PASSAGE:
--- begin ---

Liuzhou Laowai

Random thoughts on life in Liuzhou, Guangxi, China

Beware of Beards

These crude, racist anti-terrorism posters have appeared in town. They show stereotypical images of wild-eyed, bushy-bearded males in the role of the terrorists – as they all surely are. There have never been any clean-shaven terrorists or female terrorists. And of course, they are too stupid to think of disguising themselves as non-terrorists by having a shave.

"Terrorism is all mankind's enemy"

“Terrorism is all mankind’s enemy ©2014 Liuzhou Laowai”


“Helping terrorists flee the country is a crime. ©2014 Liuzhou Laowai”

While there have been a number of horrific terrorist incidents recently, this is just stupid, nasty scare-mongering, and sadly typical of the idiotic double thinking of the party. Xinjiang people are most definitely Chinese, they insist, while simultaneously demonising all of the ethnic minorities as terrorists.

Talking of racism, I can’t even begin to understand this. It is an image being used to sell mosquito coils and repellents etc. WTF?

Beats me

As found yesterday in Zhongbai Hualian Supermarket on Beizhan Lu.

Noise Noise Noise

I’ve often marvelled at the remarkable noise tolerance level of the average citizen here. Car horns blare for no obvious reason, people shout rather than speak, children run around restaurants and supermarkets screaming at the tops of their voices while their parents don’t even seem to register it. I could go on.

But I’m beginning to see signs of a backlash.

Nanning recently introduced a local by-law outlawing those old women dancing to loud music, with the threat of a ¥500 fine for violators. I’m looking forward to them introducing that in Liuhou park where you get those groups of (mainly) women blaring out their dance music about two metres away from another group doing the same. Then add three more groups all playing different music within one tiny area. Wouldn’t it be nice to have a quiet stroll in the park enjoying nature?

Here in Liuzhou, residents of one housing block have staged a protest against a neighbouring construction site which has been banging away 24 hours a day. They hung large banners from the upper floors, reading 吵 吵 吵, meaning “Noise Noise Noise”. .


Of course, it’s possible that I have misinterpreted their intention. Maybe they think it’s too quiet and are demanding more noise. Wouldn’t surprise me.

Around Midnight – Watermelon Moan

It seems the Liuzhou authorities are getting their knickers in a twist again over the highly popular night markets. The media have been full of complaints about “chaos” and dirt.

--- end ---

TASK OBJECTIVE:
Write out, word for word, the part of the Liuzhou blog that opens with the words "Talking of racism, I" and closes with "could go on.".

[Target pointing data]
--- begin ---

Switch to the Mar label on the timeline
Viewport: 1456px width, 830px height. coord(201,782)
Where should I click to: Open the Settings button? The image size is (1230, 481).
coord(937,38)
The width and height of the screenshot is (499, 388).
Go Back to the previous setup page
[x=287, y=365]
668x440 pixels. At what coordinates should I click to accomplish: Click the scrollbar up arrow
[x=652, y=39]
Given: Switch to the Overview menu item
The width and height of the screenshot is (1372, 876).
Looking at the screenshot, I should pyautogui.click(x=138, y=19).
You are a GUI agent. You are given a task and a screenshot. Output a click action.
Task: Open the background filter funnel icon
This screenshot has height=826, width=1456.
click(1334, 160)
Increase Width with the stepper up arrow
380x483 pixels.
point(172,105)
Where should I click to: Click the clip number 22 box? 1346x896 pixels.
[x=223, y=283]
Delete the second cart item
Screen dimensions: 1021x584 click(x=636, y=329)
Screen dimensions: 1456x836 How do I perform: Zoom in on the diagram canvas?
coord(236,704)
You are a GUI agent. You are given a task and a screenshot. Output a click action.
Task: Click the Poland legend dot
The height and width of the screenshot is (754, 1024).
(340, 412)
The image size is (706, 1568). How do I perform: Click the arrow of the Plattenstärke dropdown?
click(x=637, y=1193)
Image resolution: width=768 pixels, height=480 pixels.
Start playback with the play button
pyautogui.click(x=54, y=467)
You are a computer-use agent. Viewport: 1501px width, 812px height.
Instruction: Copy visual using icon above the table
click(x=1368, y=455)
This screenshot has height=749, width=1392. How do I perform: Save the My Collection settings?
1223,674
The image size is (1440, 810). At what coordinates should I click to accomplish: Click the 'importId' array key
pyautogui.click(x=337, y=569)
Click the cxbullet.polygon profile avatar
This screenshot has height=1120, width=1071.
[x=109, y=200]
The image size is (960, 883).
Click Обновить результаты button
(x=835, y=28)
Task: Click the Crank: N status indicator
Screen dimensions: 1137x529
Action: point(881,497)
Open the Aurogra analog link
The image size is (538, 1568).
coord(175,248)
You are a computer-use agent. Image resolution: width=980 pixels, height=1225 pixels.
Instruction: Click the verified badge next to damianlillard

--- end ---

ANSWER TO THE PROBLEM:
Talking of racism, I can’t even begin to understand this. It is an image being used to sell mosquito coils and repellents etc. WTF?

Beats me

As found yesterday in Zhongbai Hualian Supermarket on Beizhan Lu.

Noise Noise Noise

I’ve often marvelled at the remarkable noise tolerance level of the average citizen here. Car horns blare for no obvious reason, people shout rather than speak, children run around restaurants and supermarkets screaming at the tops of their voices while their parents don’t even seem to register it. I could go on.